Is Defensive Medicine Adding to Healthcare Costs?
Imagine this scenario: A person complains of chest pain. After a thorough examination and review of previous tests, the cardiologist is 99 percent sure that it’s gastric. However, the patient insists they believe it’s cardiac. The doctor orders an echocardiogram and another stress test. After all, he doesn’t want a medical malpractice suit if, in fact, it turns out he was wrong.
Diagnosing what’s wrong with a patient is not always a precise science. But there’s a point at which some say that physicians go beyond what’s necessary to diagnose an ailment—just to avoid a potential lawsuit. According to a recent study in the BMJ (formerly the British Medical Journal), “among physicians practicing in high-risk specialties in Pennsylvania during a malpractice crisis, more than 90% reported sometimes or often practicing defensive medicine.”

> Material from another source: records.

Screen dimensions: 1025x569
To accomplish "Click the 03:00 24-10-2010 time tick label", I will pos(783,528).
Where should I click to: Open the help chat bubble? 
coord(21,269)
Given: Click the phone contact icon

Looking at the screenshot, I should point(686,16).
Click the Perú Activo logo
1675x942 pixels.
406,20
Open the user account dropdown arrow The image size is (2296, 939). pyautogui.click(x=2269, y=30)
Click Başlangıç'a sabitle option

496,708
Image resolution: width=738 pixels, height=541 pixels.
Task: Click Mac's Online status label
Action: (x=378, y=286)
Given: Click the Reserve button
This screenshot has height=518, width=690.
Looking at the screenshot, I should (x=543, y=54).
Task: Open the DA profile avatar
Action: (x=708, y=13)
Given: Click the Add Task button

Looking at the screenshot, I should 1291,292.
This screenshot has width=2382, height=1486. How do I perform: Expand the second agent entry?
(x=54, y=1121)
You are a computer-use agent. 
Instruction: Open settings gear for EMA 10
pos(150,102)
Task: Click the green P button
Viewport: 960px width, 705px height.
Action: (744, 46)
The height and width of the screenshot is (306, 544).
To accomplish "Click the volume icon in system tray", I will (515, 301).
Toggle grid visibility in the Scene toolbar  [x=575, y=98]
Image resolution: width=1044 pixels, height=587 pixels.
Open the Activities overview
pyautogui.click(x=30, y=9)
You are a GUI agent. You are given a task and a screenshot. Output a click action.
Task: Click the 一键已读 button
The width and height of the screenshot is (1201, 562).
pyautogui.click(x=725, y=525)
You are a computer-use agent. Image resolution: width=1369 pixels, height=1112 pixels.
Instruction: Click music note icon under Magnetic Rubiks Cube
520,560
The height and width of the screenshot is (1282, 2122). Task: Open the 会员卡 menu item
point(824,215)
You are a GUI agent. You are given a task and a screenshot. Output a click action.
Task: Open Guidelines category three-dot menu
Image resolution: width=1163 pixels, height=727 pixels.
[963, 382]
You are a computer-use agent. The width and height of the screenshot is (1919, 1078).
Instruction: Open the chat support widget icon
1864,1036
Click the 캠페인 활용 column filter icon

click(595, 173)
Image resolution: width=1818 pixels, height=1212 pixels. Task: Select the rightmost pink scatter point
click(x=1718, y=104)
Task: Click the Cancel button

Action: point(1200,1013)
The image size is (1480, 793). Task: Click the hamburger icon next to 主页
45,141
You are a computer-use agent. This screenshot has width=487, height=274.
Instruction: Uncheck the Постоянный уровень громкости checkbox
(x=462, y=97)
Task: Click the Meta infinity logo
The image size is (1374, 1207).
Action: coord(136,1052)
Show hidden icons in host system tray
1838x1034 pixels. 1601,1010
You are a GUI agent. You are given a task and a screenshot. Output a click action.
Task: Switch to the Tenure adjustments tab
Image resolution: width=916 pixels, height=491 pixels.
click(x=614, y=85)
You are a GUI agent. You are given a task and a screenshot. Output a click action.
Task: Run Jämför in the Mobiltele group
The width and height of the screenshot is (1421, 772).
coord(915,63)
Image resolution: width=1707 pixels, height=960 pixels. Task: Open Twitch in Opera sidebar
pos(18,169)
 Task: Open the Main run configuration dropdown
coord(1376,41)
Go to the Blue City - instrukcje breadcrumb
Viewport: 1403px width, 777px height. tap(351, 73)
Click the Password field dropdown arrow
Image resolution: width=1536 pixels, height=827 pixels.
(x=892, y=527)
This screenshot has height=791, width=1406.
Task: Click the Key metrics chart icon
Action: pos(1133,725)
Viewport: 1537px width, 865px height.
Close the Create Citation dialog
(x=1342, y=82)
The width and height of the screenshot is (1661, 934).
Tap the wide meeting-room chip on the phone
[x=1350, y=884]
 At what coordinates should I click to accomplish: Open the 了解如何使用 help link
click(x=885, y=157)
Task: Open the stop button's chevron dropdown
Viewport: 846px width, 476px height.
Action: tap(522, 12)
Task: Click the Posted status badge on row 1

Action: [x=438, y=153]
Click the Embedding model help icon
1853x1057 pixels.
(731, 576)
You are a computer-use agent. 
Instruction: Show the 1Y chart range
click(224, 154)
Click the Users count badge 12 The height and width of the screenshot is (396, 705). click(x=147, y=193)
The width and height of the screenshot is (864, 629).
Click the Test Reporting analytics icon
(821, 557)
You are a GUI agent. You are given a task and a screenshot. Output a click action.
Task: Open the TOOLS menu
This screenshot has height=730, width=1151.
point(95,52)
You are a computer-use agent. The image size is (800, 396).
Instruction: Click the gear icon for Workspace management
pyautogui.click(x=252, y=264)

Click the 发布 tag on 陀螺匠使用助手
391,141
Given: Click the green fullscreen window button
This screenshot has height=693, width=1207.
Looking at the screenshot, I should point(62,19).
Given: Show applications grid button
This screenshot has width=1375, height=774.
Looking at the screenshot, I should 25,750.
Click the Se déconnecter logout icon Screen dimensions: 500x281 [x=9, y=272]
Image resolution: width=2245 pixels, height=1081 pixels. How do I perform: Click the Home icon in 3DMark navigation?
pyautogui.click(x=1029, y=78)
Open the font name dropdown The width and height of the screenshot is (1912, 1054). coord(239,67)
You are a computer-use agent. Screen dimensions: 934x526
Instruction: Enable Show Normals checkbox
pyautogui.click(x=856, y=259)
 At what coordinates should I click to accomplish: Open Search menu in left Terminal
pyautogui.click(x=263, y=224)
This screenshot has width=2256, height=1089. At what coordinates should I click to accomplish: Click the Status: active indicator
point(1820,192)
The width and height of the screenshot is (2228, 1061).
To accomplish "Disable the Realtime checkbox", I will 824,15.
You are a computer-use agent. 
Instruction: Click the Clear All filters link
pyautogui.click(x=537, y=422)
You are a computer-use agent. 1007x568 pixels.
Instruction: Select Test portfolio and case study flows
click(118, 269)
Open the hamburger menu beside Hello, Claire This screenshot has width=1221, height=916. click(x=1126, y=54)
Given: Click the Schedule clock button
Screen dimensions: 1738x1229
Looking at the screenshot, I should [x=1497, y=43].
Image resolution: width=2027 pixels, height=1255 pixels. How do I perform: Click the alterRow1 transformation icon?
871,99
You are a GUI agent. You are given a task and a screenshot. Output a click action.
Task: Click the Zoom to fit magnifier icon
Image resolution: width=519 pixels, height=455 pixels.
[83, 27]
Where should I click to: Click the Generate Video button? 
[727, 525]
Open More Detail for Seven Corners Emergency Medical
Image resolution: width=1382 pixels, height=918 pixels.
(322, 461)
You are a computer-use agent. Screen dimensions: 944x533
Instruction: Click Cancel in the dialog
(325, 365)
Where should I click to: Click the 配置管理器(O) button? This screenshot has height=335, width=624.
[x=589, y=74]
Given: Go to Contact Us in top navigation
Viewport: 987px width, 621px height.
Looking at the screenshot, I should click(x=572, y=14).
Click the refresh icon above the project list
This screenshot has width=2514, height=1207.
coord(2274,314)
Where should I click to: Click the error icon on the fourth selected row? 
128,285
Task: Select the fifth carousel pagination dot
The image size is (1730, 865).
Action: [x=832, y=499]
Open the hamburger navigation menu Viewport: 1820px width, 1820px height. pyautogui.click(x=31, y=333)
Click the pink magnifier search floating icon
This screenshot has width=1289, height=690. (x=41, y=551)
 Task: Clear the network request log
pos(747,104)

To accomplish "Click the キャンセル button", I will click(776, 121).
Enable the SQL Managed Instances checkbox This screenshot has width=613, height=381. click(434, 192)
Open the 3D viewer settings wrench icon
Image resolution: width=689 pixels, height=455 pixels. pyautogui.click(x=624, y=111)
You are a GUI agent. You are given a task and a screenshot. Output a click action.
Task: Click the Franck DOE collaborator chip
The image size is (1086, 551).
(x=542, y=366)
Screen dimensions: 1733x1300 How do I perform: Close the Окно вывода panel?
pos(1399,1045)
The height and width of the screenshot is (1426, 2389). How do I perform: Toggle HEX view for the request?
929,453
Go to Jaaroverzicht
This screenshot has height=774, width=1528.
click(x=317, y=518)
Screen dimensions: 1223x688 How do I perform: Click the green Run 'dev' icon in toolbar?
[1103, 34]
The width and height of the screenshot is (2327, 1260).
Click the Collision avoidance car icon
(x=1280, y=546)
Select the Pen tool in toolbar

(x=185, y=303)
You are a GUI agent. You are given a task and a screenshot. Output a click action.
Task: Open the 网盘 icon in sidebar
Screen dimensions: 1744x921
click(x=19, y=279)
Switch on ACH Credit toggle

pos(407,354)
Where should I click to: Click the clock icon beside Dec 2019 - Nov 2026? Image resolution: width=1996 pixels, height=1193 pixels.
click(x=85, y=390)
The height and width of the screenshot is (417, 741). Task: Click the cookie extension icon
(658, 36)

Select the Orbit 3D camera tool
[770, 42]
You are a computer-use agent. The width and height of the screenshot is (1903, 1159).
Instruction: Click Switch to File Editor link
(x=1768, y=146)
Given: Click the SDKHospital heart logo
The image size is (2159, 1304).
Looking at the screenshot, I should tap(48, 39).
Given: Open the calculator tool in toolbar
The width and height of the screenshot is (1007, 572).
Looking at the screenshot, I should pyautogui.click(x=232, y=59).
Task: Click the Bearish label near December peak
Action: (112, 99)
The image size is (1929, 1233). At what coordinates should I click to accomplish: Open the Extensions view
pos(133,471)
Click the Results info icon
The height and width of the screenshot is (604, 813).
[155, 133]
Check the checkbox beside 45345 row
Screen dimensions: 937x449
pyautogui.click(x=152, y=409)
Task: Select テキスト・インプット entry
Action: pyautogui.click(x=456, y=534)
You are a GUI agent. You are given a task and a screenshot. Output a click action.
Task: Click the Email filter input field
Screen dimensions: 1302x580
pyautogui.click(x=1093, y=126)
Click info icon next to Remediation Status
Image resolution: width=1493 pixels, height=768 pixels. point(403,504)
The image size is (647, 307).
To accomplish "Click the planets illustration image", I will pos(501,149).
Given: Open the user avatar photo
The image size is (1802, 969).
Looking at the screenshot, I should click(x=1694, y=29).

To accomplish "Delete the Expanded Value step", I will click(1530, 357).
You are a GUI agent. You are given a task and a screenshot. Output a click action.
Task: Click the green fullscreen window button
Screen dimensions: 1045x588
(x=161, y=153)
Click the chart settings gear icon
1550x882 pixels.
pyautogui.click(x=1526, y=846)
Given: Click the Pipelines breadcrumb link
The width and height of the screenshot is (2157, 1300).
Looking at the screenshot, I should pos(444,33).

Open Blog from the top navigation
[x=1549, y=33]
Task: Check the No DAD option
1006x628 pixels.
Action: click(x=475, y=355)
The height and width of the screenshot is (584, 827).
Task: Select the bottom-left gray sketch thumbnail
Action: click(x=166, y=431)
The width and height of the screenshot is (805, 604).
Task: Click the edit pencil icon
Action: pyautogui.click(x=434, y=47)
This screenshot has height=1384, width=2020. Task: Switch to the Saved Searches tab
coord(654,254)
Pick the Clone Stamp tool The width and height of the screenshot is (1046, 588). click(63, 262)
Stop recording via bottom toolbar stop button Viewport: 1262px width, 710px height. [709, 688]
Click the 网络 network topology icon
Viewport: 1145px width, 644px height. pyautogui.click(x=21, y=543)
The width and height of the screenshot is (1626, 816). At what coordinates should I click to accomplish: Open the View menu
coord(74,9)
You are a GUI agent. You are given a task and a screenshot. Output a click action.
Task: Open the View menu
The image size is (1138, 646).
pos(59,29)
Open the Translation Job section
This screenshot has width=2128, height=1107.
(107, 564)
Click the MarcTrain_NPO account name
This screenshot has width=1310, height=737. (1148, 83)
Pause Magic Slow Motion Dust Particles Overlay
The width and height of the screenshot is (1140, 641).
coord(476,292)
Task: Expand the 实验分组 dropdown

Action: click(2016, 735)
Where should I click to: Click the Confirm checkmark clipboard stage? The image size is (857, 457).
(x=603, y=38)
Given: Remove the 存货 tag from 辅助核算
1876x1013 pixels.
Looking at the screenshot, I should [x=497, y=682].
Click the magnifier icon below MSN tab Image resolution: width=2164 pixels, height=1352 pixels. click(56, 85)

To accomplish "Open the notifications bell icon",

The BMJ defines defensive medicine as “medical care provided to patients solely to reduce the threat of malpractice liability rather than to further diagnosis or treatment.” When a doctor orders a test or procedure that’s not medically necessary, that’s defensive medicine. Critics weigh in that these extra tests increase overall health care costs. They argue if doctors weren’t afraid of medical malpractice suits, they wouldn’t incur these extra expenses.
Whether or not this extra testing increases costs, the study found that this practice didn’t necessarily protect physicians from lawsuits. It found no definitive evidence that defensive medicine results in reduced malpractice claims. However, the study authors noted that, at least in theory, increased testing could reduce diagnostic errors—and that would reduce malpractice lawsuits.
“Without evidence on rates of errors associated with greater resource use, we cannot definitively conclude that defensive medicine—as it is traditionally defined—reduces the number of malpractice claims,” reported the study. “However, our findings still suggest that greater resource use is associated with fewer claims, which is consistent with physician beliefs that higher resource use, more generally, is associated with reduced liability of malpractice.”